One of my earliest memories was watching the Apollo Moon missions on TV.
One of my other earliest memories was hiding behind my mother from a frightening image on TV: a giant, alien, disembodied head. No, this was before Nixon. If you don’t know how those two could possibly be connected (besides an early indication that my generation watched too much TV) … then you don’t know Star Trek. (That episode, by the way, was “The Corbomite Maneuver”.)
Could it have really been fifty years ago? A whole half century since the single most influential entertainment show in television history debuted.
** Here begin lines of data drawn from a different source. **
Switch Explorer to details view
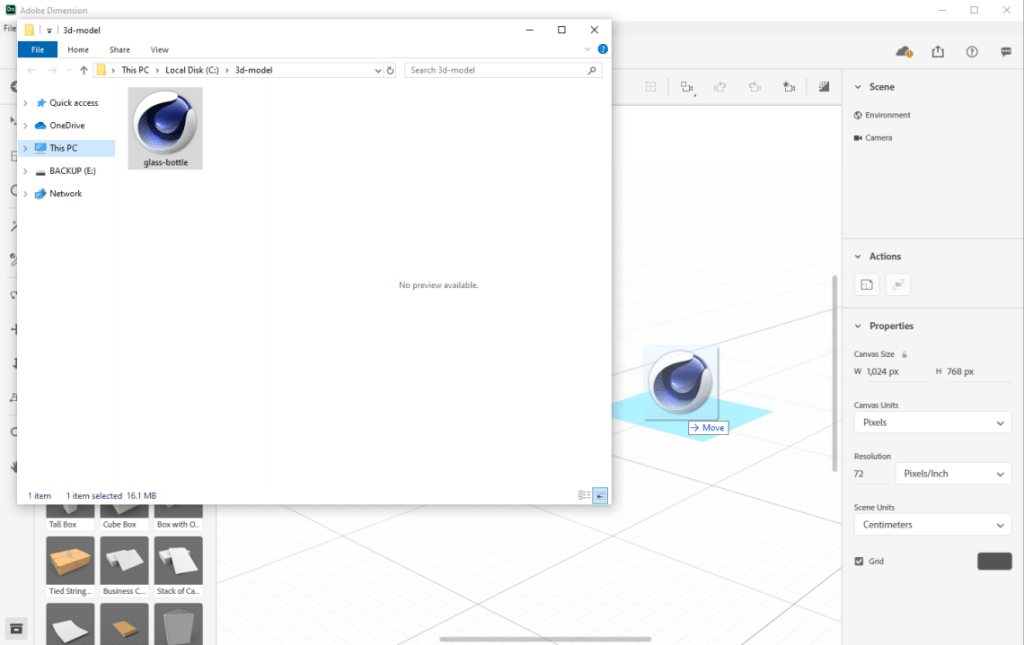This screenshot has width=1024, height=645. point(584,495)
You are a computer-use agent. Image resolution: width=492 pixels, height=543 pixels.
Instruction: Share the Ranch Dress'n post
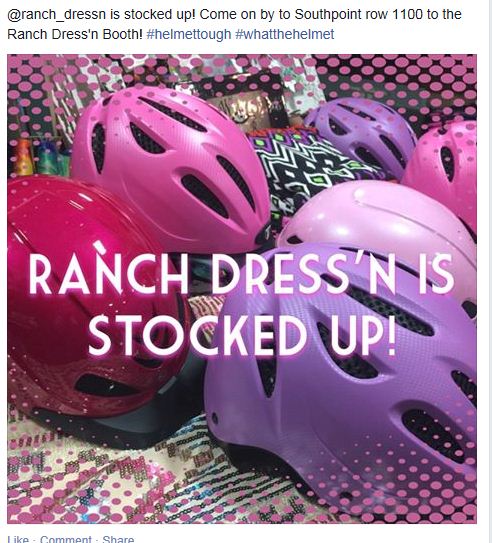118,539
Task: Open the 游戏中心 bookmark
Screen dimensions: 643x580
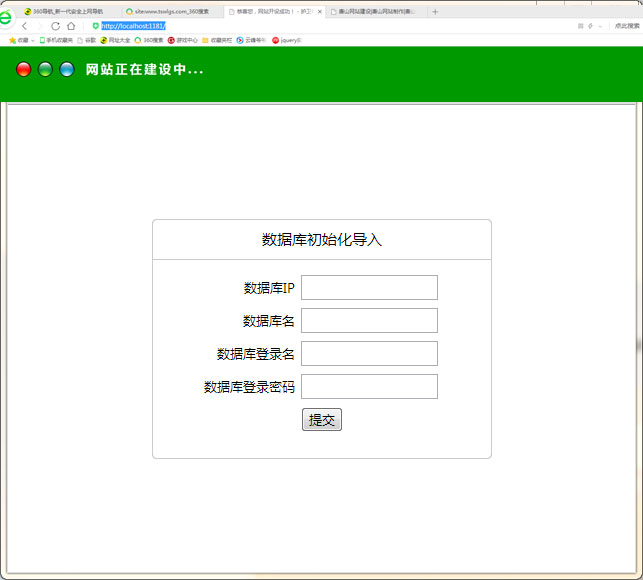Action: click(x=185, y=40)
Yeah, that’s a big claim, but think about it. That weird space show with the bad special effects did more than spawn a bunch of movies and spin-offs. It influenced people who became astronauts themselves, as well as scientists of every stripe. It became a cultural phenomenon, to the extent that even people who hate science fiction recognize “Live long and prosper”, and “Beam me up, Scotty”. It went all the way from there down to a little kid who was inspired to write stories about space himself, and who now defines himself as a writer above almost all else.
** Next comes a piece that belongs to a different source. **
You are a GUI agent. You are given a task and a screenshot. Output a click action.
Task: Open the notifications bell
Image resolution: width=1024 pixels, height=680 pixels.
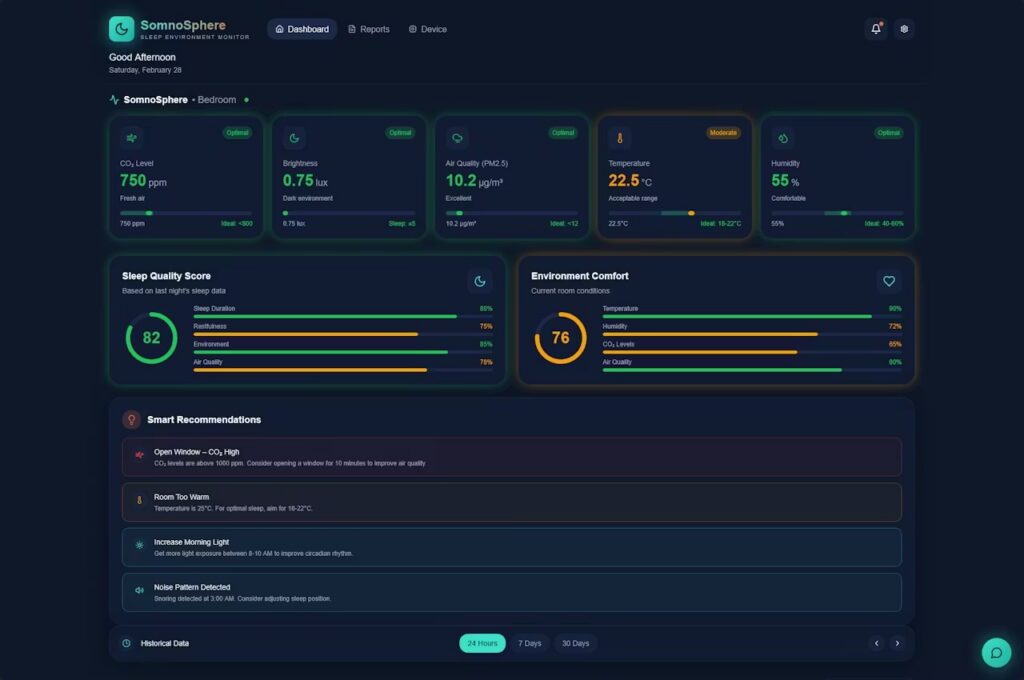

Just to be clear, that would be me.
Lots of electronic ink is being spilled this week over the big five oh. Why did Star Trek become so huge? The simple answer is that it held one thing that so much futurism of the time didn’t: optimism. It posited a future universe in which we not only survived nuclear weapons, racial conflict, despots and election campaigns, we triumphed. We went out beyond our world together, as one race.
Can’t we all just get along? In Star Trek, we did. That was what it was about, not the rubber alien faces and over-emoting.
On a personal level, it led me not only to write stories myself, but to have my first fictional role model. I was a shy kid, suppressing my emotions, misunderstood—alien. The character of Spock spoke to me … I even had a blue long-sleeved shirt with an insignia on it that looked a lot like his uniform shirt.
The less said about my haircut at the time, the better … although it may help explain why I wasn’t the most popular kid.
As a teen, it seemed like I was in an exclusive club, maybe too exclusive—sometimes I thought I was the only Star Trek fan in the state. In a weird way, I was upset when it went from a canceled cult show to a franchise. It was like losing ownership. But now Star Trek belongs to the world, and after fifty years it’s still going strong.
That’s a good thing—the world needs all the optimism it can get.